• PROVIDED INFORMATION:
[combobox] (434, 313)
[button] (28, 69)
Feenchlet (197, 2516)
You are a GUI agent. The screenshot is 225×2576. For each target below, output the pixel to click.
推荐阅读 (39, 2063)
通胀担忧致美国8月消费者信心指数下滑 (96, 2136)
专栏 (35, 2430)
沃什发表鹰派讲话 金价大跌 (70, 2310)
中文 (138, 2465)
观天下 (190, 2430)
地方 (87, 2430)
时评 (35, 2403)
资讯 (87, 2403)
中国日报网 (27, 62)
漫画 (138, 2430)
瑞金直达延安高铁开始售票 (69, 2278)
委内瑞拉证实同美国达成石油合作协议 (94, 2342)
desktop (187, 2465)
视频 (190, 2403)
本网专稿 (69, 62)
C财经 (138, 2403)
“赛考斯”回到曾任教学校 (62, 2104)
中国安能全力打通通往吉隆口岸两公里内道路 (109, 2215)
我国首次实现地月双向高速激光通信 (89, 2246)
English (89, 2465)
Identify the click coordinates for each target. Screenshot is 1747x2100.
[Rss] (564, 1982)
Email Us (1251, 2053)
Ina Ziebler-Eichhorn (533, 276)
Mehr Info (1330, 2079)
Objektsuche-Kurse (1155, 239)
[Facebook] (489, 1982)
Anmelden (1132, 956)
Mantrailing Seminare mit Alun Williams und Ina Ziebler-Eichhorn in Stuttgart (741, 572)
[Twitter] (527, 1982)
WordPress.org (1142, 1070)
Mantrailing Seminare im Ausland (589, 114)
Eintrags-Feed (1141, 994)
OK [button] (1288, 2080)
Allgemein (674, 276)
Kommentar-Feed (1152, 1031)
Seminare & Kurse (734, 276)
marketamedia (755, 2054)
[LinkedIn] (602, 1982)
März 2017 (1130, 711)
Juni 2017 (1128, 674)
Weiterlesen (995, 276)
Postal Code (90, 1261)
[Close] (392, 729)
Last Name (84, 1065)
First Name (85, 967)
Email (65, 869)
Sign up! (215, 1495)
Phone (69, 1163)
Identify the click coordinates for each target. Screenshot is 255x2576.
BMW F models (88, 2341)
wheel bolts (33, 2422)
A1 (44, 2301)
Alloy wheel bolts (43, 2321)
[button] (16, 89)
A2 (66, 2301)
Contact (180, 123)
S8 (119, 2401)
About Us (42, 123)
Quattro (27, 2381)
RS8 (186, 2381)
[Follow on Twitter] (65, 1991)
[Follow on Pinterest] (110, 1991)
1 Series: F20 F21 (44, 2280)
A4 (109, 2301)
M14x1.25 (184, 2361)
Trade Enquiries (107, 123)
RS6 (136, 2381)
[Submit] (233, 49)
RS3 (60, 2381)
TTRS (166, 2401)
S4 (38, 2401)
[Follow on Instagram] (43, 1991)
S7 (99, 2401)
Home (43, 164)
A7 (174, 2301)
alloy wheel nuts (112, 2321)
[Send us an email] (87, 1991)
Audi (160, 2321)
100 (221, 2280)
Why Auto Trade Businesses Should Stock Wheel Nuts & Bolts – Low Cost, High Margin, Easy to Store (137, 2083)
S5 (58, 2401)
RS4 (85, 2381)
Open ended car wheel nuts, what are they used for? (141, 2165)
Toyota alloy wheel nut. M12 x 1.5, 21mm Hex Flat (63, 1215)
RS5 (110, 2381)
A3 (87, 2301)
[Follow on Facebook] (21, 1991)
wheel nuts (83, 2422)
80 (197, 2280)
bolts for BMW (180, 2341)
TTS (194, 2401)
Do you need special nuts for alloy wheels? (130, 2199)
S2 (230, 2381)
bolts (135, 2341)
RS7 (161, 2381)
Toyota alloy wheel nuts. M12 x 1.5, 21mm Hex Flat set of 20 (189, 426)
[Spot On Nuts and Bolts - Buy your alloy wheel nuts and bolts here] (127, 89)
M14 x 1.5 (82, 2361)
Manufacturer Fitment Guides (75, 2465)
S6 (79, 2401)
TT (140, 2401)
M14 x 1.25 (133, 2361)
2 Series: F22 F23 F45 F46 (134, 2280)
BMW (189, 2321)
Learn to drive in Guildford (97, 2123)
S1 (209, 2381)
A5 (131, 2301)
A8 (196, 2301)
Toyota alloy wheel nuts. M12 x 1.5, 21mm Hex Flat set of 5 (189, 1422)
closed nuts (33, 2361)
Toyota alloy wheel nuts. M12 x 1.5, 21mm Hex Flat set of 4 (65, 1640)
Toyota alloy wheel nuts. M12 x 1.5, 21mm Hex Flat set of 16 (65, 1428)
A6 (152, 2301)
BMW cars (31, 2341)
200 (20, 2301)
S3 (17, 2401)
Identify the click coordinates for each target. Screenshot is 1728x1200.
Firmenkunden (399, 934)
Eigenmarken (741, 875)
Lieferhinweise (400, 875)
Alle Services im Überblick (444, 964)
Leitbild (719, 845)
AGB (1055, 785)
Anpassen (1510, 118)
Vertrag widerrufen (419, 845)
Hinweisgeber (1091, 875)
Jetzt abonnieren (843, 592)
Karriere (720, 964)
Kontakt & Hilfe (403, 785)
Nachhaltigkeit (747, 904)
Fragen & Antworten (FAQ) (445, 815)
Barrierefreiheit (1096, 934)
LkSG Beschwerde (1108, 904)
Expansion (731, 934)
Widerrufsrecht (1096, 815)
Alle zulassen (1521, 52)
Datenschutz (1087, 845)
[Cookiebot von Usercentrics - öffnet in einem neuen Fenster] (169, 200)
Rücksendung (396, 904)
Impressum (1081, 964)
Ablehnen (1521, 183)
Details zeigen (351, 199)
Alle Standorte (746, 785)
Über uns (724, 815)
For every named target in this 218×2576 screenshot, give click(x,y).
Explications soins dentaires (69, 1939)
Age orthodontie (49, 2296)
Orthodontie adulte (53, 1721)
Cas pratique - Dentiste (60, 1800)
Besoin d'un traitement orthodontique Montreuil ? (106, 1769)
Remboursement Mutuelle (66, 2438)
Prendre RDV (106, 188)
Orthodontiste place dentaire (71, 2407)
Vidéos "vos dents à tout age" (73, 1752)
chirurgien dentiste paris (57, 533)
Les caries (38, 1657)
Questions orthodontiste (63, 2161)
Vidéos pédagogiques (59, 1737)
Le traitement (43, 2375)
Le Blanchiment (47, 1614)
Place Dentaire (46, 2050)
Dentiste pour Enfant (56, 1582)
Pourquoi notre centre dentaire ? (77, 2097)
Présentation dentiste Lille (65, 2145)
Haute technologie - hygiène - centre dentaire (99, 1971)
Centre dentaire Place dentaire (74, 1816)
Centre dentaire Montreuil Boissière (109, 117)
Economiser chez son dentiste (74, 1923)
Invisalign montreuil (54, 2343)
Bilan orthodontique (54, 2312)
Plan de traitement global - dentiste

• EXERCISE: Every record must be repeated precisely and in full.

• SOLUTION TO THE EXERCISE:
[combobox] (434, 313)
[button] (28, 69)
Feenchlet (197, 2516)
You are a GUI agent. The screenshot is 225×2576. For each target below, output the pixel to click.
推荐阅读 (39, 2063)
通胀担忧致美国8月消费者信心指数下滑 (96, 2136)
专栏 (35, 2430)
沃什发表鹰派讲话 金价大跌 (70, 2310)
中文 (138, 2465)
观天下 (190, 2430)
地方 (87, 2430)
时评 (35, 2403)
资讯 (87, 2403)
中国日报网 (27, 62)
漫画 (138, 2430)
瑞金直达延安高铁开始售票 (69, 2278)
委内瑞拉证实同美国达成石油合作协议 (94, 2342)
desktop (187, 2465)
视频 (190, 2403)
本网专稿 (69, 62)
C财经 (138, 2403)
“赛考斯”回到曾任教学校 (62, 2104)
中国安能全力打通通往吉隆口岸两公里内道路 (109, 2215)
我国首次实现地月双向高速激光通信 (89, 2246)
English (89, 2465)
Identify the click coordinates for each target. Screenshot is 1747x2100.
[Rss] (564, 1982)
Email Us (1251, 2053)
Ina Ziebler-Eichhorn (533, 276)
Mehr Info (1330, 2079)
Objektsuche-Kurse (1155, 239)
[Facebook] (489, 1982)
Anmelden (1132, 956)
Mantrailing Seminare mit Alun Williams und Ina Ziebler-Eichhorn in Stuttgart (741, 572)
[Twitter] (527, 1982)
WordPress.org (1142, 1070)
Mantrailing Seminare im Ausland (589, 114)
Eintrags-Feed (1141, 994)
OK [button] (1288, 2080)
Allgemein (674, 276)
Kommentar-Feed (1152, 1031)
Seminare & Kurse (734, 276)
marketamedia (755, 2054)
[LinkedIn] (602, 1982)
März 2017 (1130, 711)
Juni 2017 (1128, 674)
Weiterlesen (995, 276)
Postal Code (90, 1261)
[Close] (392, 729)
Last Name (84, 1065)
First Name (85, 967)
Email (65, 869)
Sign up! (215, 1495)
Phone (69, 1163)
Identify the click coordinates for each target. Screenshot is 255x2576.
BMW F models (88, 2341)
wheel bolts (33, 2422)
A1 (44, 2301)
Alloy wheel bolts (43, 2321)
[button] (16, 89)
A2 (66, 2301)
Contact (180, 123)
S8 (119, 2401)
About Us (42, 123)
Quattro (27, 2381)
RS8 (186, 2381)
[Follow on Twitter] (65, 1991)
[Follow on Pinterest] (110, 1991)
1 Series: F20 F21 (44, 2280)
A4 (109, 2301)
M14x1.25 (184, 2361)
Trade Enquiries (107, 123)
RS6 (136, 2381)
[Submit] (233, 49)
RS3 (60, 2381)
TTRS (166, 2401)
S4 (38, 2401)
[Follow on Instagram] (43, 1991)
S7 (99, 2401)
Home (43, 164)
A7 (174, 2301)
alloy wheel nuts (112, 2321)
[Send us an email] (87, 1991)
Audi (160, 2321)
100 (221, 2280)
Why Auto Trade Businesses Should Stock Wheel Nuts & Bolts – Low Cost, High Margin, Easy to Store (137, 2083)
S5 (58, 2401)
RS4 (85, 2381)
Open ended car wheel nuts, what are they used for? (141, 2165)
Toyota alloy wheel nut. M12 x 1.5, 21mm Hex Flat (63, 1215)
RS5 (110, 2381)
A3 (87, 2301)
[Follow on Facebook] (21, 1991)
wheel nuts (83, 2422)
80 (197, 2280)
bolts for BMW (180, 2341)
TTS (194, 2401)
Do you need special nuts for alloy wheels? (130, 2199)
S2 (230, 2381)
bolts (135, 2341)
RS7 (161, 2381)
Toyota alloy wheel nuts. M12 x 1.5, 21mm Hex Flat set of 20 (189, 426)
[Spot On Nuts and Bolts - Buy your alloy wheel nuts and bolts here] (127, 89)
M14 x 1.5 (82, 2361)
Manufacturer Fitment Guides (75, 2465)
S6 (79, 2401)
TT (140, 2401)
M14 x 1.25 (133, 2361)
2 Series: F22 F23 F45 F46 (134, 2280)
BMW (189, 2321)
Learn to drive in Guildford (97, 2123)
S1 (209, 2381)
A5 (131, 2301)
A8 (196, 2301)
Toyota alloy wheel nuts. M12 x 1.5, 21mm Hex Flat set of 5 (189, 1422)
closed nuts (33, 2361)
Toyota alloy wheel nuts. M12 x 1.5, 21mm Hex Flat set of 4 (65, 1640)
Toyota alloy wheel nuts. M12 x 1.5, 21mm Hex Flat set of 16 (65, 1428)
A6 (152, 2301)
BMW cars (31, 2341)
200 (20, 2301)
S3 (17, 2401)
Identify the click coordinates for each target. Screenshot is 1728x1200.
Firmenkunden (399, 934)
Eigenmarken (741, 875)
Lieferhinweise (400, 875)
Alle Services im Überblick (444, 964)
Leitbild (719, 845)
AGB (1055, 785)
Anpassen (1510, 118)
Vertrag widerrufen (419, 845)
Hinweisgeber (1091, 875)
Jetzt abonnieren (843, 592)
Karriere (720, 964)
Kontakt & Hilfe (403, 785)
Nachhaltigkeit (747, 904)
Fragen & Antworten (FAQ) (445, 815)
Barrierefreiheit (1096, 934)
LkSG Beschwerde (1108, 904)
Expansion (731, 934)
Widerrufsrecht (1096, 815)
Alle zulassen (1521, 52)
Datenschutz (1087, 845)
[Cookiebot von Usercentrics - öffnet in einem neuen Fenster] (169, 200)
Rücksendung (396, 904)
Impressum (1081, 964)
Ablehnen (1521, 183)
Details zeigen (351, 199)
Alle Standorte (746, 785)
Über uns (724, 815)
For every named target in this 218×2576 screenshot, give click(x,y).
Explications soins dentaires (69, 1939)
Age orthodontie (49, 2296)
Orthodontie adulte (53, 1721)
Cas pratique - Dentiste (60, 1800)
Besoin d'un traitement orthodontique Montreuil ? (106, 1769)
Remboursement Mutuelle (66, 2438)
Prendre RDV (106, 188)
Orthodontiste place dentaire (71, 2407)
Vidéos "vos dents à tout age" (73, 1752)
chirurgien dentiste paris (57, 533)
Les caries (38, 1657)
Questions orthodontiste (63, 2161)
Vidéos pédagogiques (59, 1737)
Le traitement (43, 2375)
Le Blanchiment (47, 1614)
Place Dentaire (46, 2050)
Dentiste pour Enfant (56, 1582)
Pourquoi notre centre dentaire ? (77, 2097)
Présentation dentiste Lille (65, 2145)
Haute technologie - hygiène - centre dentaire (99, 1971)
Centre dentaire Place dentaire (74, 1816)
Centre dentaire Montreuil Boissière (109, 117)
Economiser chez son dentiste (74, 1923)
Invisalign montreuil (54, 2343)
Bilan orthodontique (54, 2312)
Plan de traitement global - dentiste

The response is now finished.